The evening of her funeral happened to be the beginning of our celebration of the Feast of the Cross. Tia and I attended the Vigil for the feast, after a busy afternoon visiting with church friends. She was suffering jet lag, and I a more general travel fatigue, but we lasted till the end of the beautiful service. I still hadn’t been out to water the garden when we came home and crashed; I finally got to that after she departed the next morning.

The repose of such a young wife and mother, who had been a bright light in the world, was hard to feel easy about, even though we were glad that her suffering was ended. Not a month before, we’d said good-bye to a man in his 80’s who also had been ill for a while, and who no doubt is happy to have finished his race; but he had found the Church and a wife late in life, and it wasn’t comfortable in his case, either, for her or for any of us to let go of him. Is any human death insignificant, that we who are left behind can be left unchanged?

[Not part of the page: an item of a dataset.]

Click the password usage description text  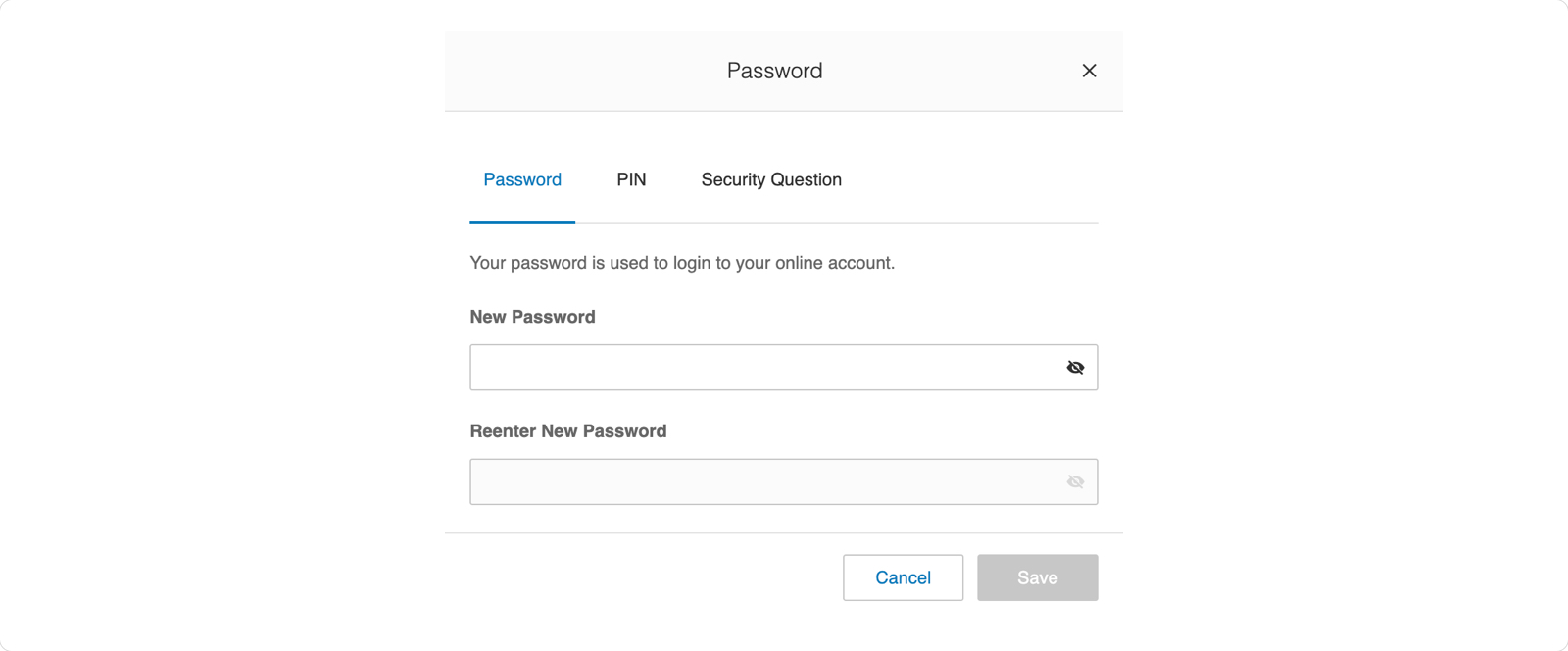tap(682, 262)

The day after the feast, another death in the parish. Lord, have mercy! Stephen’s passing has affected me the most, I think, of any since I became a part of this parish, because the total time the two of us were worshiping together in church far exceeds that of anyone else who has died. I heard early in the morning that he had died, and the whole day my mind and heart were so full of him, I could not attend to anything else. He was a good example of a living icon of Christ, always ready, “instant in season and out of season,” (II Timothy) to sing, to pray, to help anyone in need. And he loved my late husband, which means a lot. “He had love in his veins,” our rector said.

Last night the church was filled, for the singing of the first panikhida service for this brother. The gathering in God’s temple of our communal love, grief and Blessed Hope was a powerful experience for me, in a way I hadn’t known in the hundred other panikhidas I’ve sung in the past.

I realized that I was joining my heart – and my tears – with my late husband too, by my prayers, and with every soul whom God loves, no matter which side of death they are on. It made me oh so thankful for the Church and her traditions that impart these vital realities to us. Metropolitan Anthony Bloom expresses it very well:

“The life of each one of us does not end at death on this earth and birth into heaven. We place a seal on everyone we meet. This responsibility continues after death, and the living are related to the dead for whom they pray. In the dead we no longer belong completely to the world; in us the dead still belong to history. Prayer for the dead is vital; it expresses the totality of our common life.”

My grief is being changed into joy.

They sound like barren platitudes.

Just now I was reminded that this is the day, 59 years ago, that C.S. Lewis died, and I want to share a quote from him to mark the anniversary. At least two other famous people died that day, Aldous Huxley and John F. Kennedy, but I don’t find those men nearly as wise or quotable. So here is one of the first quotes that I ever shared on my site, from one of my favorite authors . What he says is also something I think about more all the time, as I myself see more clearly some of those fundamental realities of the sort I think he is talking about — and wish I could articulate them to the younger generations!

“The process of living seems to consist in coming to realize truths so ancient and simple that, if stated, they sound like barren platitudes. They cannot sound otherwise to those who have not had the relevant experience: that is why there is no real teaching of such truths possible and every generation starts from scratch.”